## TASK INSTRUCTIONS
Replace every "agent" with "assistant" in the rows below, leaving everything else unchanged. Don't include the pictures in your answer.
RECORD EXTRACTS start
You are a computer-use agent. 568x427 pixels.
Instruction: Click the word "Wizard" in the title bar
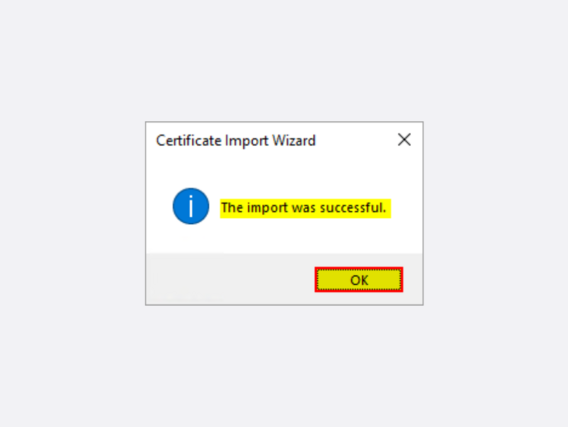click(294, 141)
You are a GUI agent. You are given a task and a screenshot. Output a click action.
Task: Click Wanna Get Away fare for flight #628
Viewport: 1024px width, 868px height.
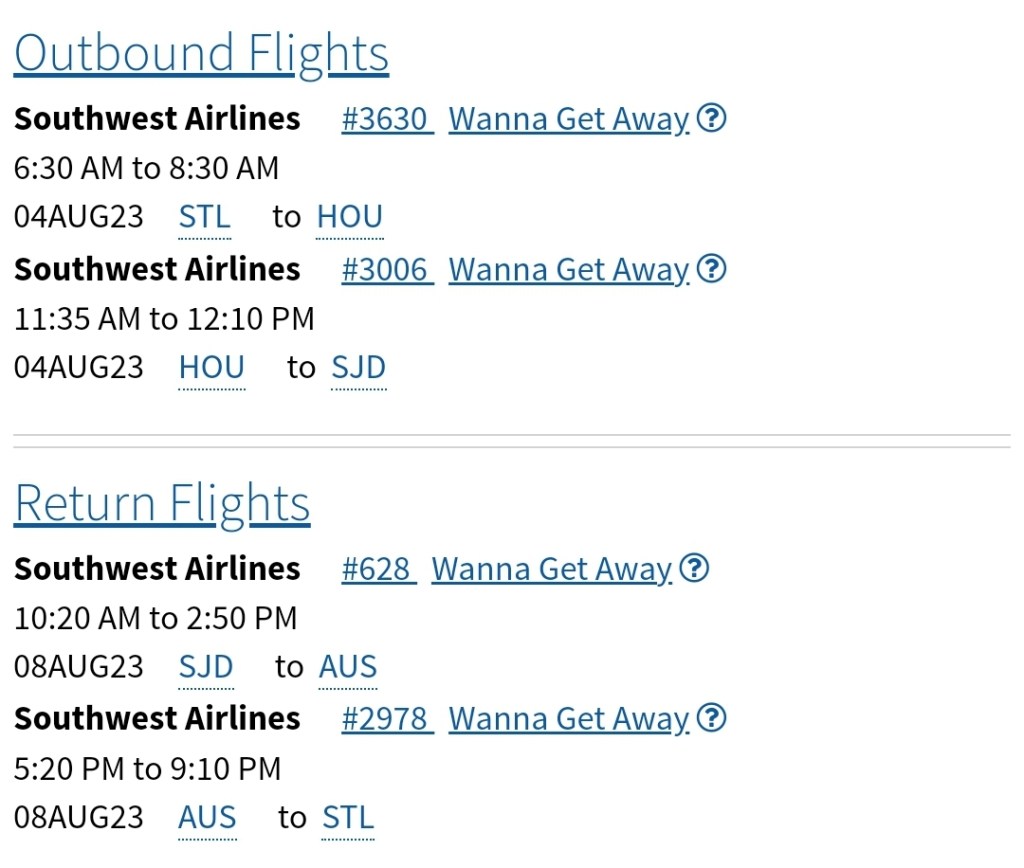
RECORD EXTRACTS end
## EXERCISE OUTPUT
You are a computer-use assistant. 568x427 pixels.
Instruction: Click the word "Wizard" in the title bar
click(294, 141)
You are a GUI assistant. You are given a task and a screenshot. Output a click action.
Task: Click Wanna Get Away fare for flight #628
Viewport: 1024px width, 868px height.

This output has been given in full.